FIG. 2 is a schematic block diagram of a back-light driving circuit used in the FS-LCD shown in FIG. 1.
Referring to FIG. 2, the back-light 220 includes R, G, and B back-lights 221, 223, and 225 for sequentially emitting R, G, and B lights, respectively, per each subframe. A back-light driving circuit 210 includes a driving voltage generator 211 sequentially generating a driving voltage VLED for driving the R, G, and B back-lights 221, 223, and 225.
Among these back-lights 220, the R back-light 221 emitting the R light includes a red LED (RLED), and the G back-light 223 emitting the G light includes a green LED (GLED), and the B back-light 225 emitting the B light includes a blue LED (BLED).
The driving voltage generator 211 generates the driving voltage VLED of a same level to the R, G, and B back-lights 221, 223, and 225. The driving voltage VLED provided from the driving voltage generator 211 is supplied to an anode electrode of the RLED of the R back-light 221, an anode electrode of the GLED of the G back-light 223, and an anode electrode of the BLED of the B back-light 225.
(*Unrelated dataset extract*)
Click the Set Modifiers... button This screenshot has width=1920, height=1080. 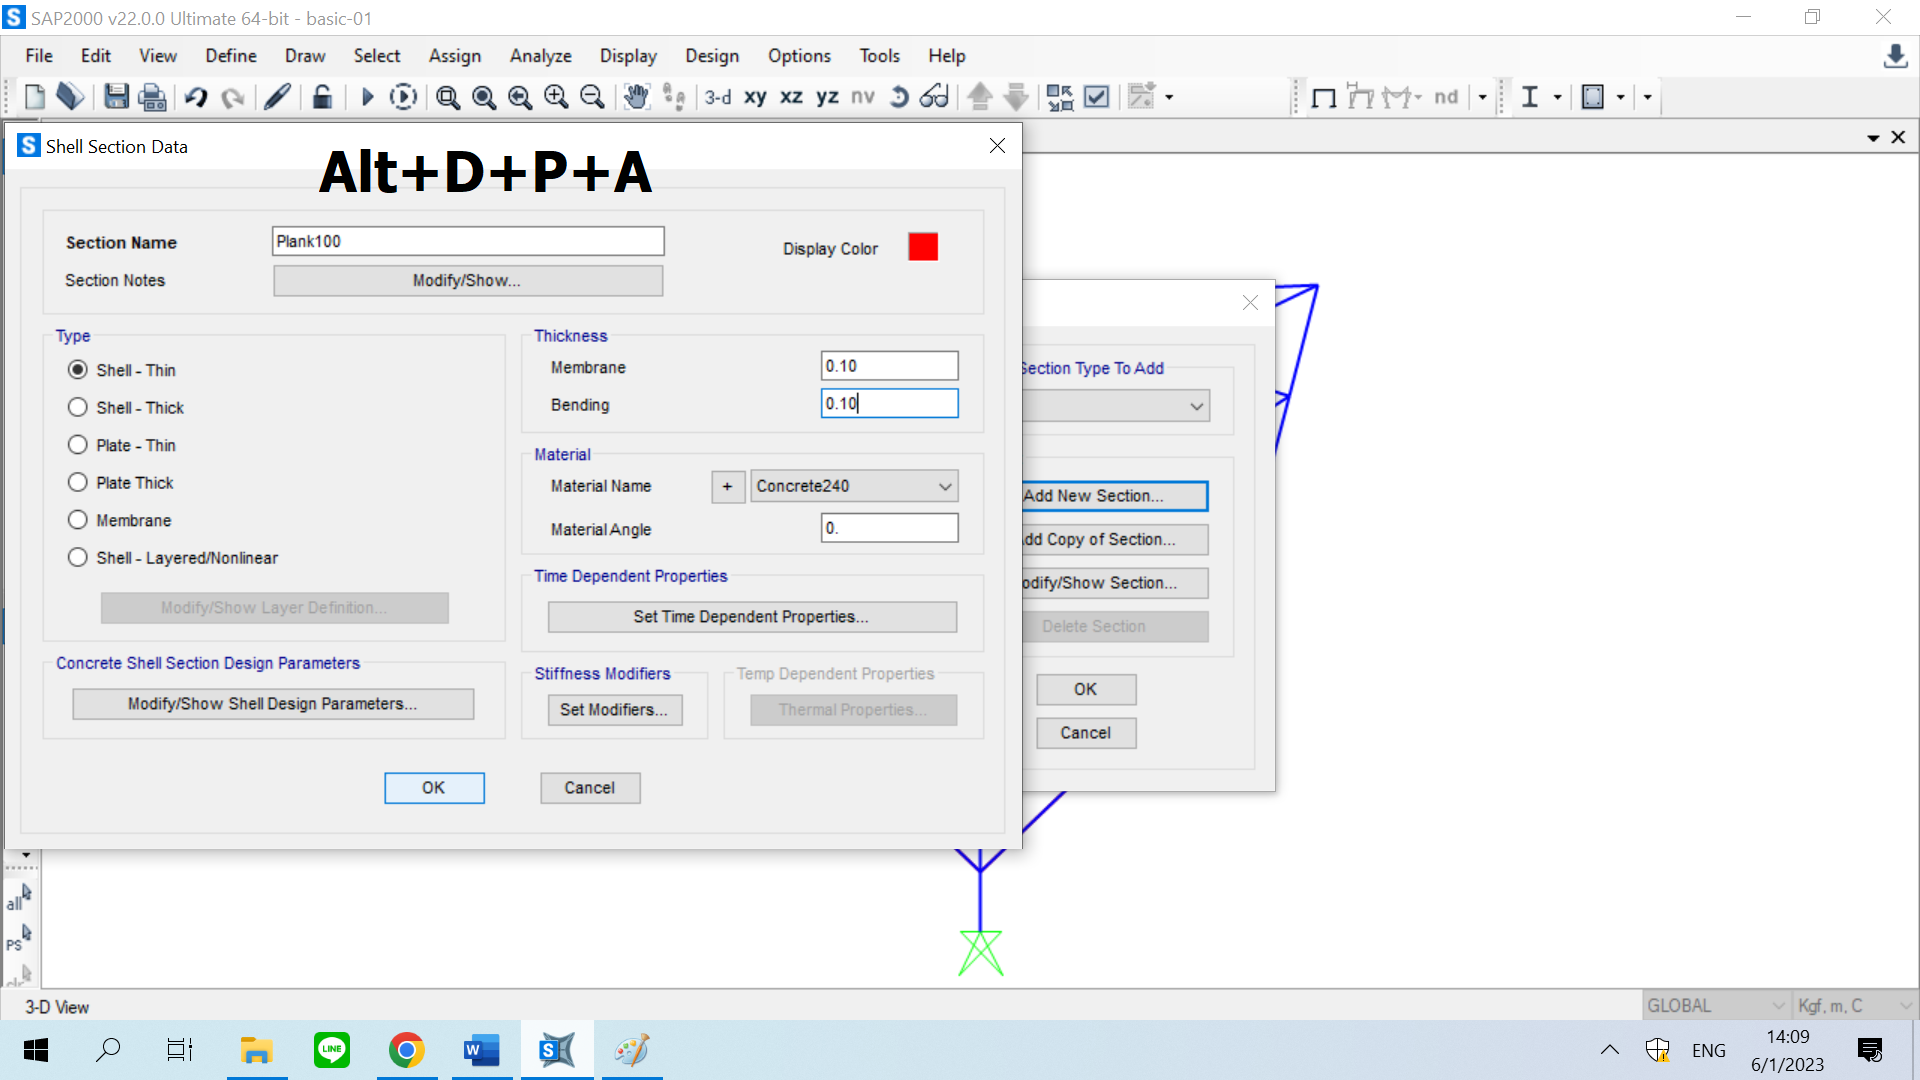click(614, 710)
The back-light driving circuit 210 further includes a luminance adjuster 212 that is serially connected between the back-light 220 and a ground, and that adjusts the luminance of light emitted from the back-light 220. The luminance adjuster 212 has a first variable resistor RVR that is connected between the ground and a cathode electrode of the RLED of the R back-light 221 and that adjusts the luminance of light emitted from the R back-light 221, a second variable resistor GVR that is connected between the ground and a cathode electrode of the GLED of the G back-light 223 and that adjusts the luminance of light emitted from the G back-light 223, and a third variable resistor BVR that is connected between the ground and a cathode electrode of the BLED of the B back-light 225 and that adjusts the luminance of light emitted from the B back-light 225.
In the prior art, when a forward driving voltage VLED of, for example, 4V is sequentially supplied to the R, G, and B back-lights 221, 223, and 225, the variable resistors RVR, GVR, and BVR of the luminance adjuster 212 are used to sequentially provide a driving voltage suitable for the RLED, a driving voltage suitable for the GLED, and a driving voltage suitable for the BLED. Accordingly, a suitable forward driving voltage is supplied to each of the red, green, and blue LEDs per each subframe, so that the R, G, and B back-lights 221, 223, and 225 sequentially emit light having a desired luminance. That is, in the prior art, all of the R, G, and B back-lights 221, 223, 225 are provided with the same driving voltage, such as, 4V, so that the luminance of light emitted from the R back-light 221 is adjusted by applying a forward driving voltage RVf suitable for the RLED using the first variable resistor RVR when the RLED is required to be driven.
Meanwhile, the luminance of light emitted from the G back-light 223 is adjusted by applying a forward driving voltage GVf suitable for the GLED using the second variable resistor GVR when the GLED is required to be driven. In addition, the luminance of light emitted from the B back-light 225 is adjusted by applying a forward driving voltage BVf suitable for the BLED using the third variable resistor BVR when the BLED is required to be driven.
As mentioned above, the luminance was properly adjusted in the prior art by adjusting the variable resistor. However, LEDs forming the back-light generally have a very large distribution of driving currents based on the particular LED product. The differing driving currents from LED to LED create luminance non-uniformity that cannot be solved even when the luminance is adjusted using the variable resistor. Furthermore, chromaticity also cannot be adjusted due to the differing driving current distributions from LED to LED.